INSTRUCTION: Return, word for word, the stretch of the records from the start through the line containing "Looking at the screenshot, I should tap(472, 559).", both ends included.

Target pointing data:
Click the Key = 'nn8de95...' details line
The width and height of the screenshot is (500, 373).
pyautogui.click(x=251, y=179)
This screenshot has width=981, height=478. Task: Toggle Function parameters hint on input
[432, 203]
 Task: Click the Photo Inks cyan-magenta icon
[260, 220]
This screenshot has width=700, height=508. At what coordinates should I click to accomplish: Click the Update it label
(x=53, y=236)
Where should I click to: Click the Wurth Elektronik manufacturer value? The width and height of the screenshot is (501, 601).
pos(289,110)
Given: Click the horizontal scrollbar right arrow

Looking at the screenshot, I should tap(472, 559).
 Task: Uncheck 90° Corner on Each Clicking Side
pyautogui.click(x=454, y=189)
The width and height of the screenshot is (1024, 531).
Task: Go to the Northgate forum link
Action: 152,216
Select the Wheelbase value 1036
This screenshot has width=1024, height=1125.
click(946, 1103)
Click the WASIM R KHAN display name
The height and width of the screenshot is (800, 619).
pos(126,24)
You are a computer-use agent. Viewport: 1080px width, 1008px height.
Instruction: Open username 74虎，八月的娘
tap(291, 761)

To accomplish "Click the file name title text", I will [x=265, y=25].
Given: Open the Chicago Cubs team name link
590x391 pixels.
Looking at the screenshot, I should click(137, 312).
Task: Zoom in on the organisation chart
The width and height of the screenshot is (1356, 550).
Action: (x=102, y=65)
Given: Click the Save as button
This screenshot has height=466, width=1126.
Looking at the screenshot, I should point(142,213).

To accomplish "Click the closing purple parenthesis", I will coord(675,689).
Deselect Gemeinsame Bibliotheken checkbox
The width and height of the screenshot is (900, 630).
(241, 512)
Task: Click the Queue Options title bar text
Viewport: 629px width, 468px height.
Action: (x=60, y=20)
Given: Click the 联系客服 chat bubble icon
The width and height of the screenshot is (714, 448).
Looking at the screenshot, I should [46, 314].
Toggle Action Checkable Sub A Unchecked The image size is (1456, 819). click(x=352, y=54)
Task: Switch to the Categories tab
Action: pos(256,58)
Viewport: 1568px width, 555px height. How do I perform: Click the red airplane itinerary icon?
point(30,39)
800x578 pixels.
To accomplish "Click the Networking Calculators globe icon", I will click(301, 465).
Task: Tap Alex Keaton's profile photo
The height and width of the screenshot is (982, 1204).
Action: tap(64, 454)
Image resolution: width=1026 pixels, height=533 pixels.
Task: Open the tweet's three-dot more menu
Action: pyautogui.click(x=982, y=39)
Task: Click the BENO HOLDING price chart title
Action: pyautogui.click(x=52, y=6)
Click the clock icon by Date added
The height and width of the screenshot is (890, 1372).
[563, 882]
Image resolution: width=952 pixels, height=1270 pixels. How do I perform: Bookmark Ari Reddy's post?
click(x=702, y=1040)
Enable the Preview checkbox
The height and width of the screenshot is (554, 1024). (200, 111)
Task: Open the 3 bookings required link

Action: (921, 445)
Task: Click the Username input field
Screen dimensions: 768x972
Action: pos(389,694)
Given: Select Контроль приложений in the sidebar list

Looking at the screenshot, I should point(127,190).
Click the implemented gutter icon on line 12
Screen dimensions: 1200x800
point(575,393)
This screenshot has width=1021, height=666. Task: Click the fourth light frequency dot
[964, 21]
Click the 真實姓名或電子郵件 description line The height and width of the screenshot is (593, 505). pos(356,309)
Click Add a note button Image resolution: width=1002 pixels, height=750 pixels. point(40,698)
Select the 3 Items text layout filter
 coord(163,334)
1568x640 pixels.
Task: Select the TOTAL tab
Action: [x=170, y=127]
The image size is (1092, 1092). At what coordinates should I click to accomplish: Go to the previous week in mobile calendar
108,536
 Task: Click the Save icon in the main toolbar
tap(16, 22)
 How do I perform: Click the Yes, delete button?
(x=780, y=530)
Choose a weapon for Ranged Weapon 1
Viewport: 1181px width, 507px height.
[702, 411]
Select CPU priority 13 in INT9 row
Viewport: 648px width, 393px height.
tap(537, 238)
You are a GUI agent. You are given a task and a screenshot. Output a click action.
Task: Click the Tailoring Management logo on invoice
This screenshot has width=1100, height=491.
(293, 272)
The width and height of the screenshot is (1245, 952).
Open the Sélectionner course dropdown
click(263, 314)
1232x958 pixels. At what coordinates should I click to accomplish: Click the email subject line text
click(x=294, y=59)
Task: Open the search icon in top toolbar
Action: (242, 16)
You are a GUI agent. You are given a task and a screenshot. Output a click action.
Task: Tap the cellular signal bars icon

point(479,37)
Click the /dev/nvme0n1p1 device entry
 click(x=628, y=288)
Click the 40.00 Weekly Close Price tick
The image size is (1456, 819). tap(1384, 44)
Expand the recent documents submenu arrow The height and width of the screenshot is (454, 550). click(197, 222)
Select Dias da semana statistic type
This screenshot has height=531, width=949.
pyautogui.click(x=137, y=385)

RESULT OF THE TASK:
Click the Key = 'nn8de95...' details line
The width and height of the screenshot is (500, 373).
pyautogui.click(x=251, y=179)
This screenshot has width=981, height=478. Task: Toggle Function parameters hint on input
[432, 203]
 Task: Click the Photo Inks cyan-magenta icon
[260, 220]
This screenshot has width=700, height=508. At what coordinates should I click to accomplish: Click the Update it label
(x=53, y=236)
Where should I click to: Click the Wurth Elektronik manufacturer value? The width and height of the screenshot is (501, 601).
pos(289,110)
Given: Click the horizontal scrollbar right arrow

Looking at the screenshot, I should tap(472, 559).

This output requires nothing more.